#### [RECORDS SHOWN]

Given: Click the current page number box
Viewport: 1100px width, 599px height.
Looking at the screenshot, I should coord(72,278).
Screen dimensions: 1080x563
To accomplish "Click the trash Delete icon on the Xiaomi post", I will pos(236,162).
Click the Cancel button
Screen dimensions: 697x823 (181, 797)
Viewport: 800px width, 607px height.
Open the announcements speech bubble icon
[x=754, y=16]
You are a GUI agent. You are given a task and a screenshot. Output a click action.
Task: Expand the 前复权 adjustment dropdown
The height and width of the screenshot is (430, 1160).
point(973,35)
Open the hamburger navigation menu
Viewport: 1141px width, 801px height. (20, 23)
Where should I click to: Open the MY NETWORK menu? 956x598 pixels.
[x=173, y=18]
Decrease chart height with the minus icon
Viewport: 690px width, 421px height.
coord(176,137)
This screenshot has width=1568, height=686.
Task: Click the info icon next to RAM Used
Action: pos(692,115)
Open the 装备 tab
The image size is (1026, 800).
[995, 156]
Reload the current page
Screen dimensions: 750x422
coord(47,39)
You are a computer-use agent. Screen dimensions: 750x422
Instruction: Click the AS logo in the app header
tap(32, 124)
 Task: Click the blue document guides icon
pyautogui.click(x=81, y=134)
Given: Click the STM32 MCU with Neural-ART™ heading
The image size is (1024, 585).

#### [YOUR OBJECTIVE]
For the string "agent", count the lines of the entries above that include it; answer with the number only.

#### [EXERCISE OUTPUT]
2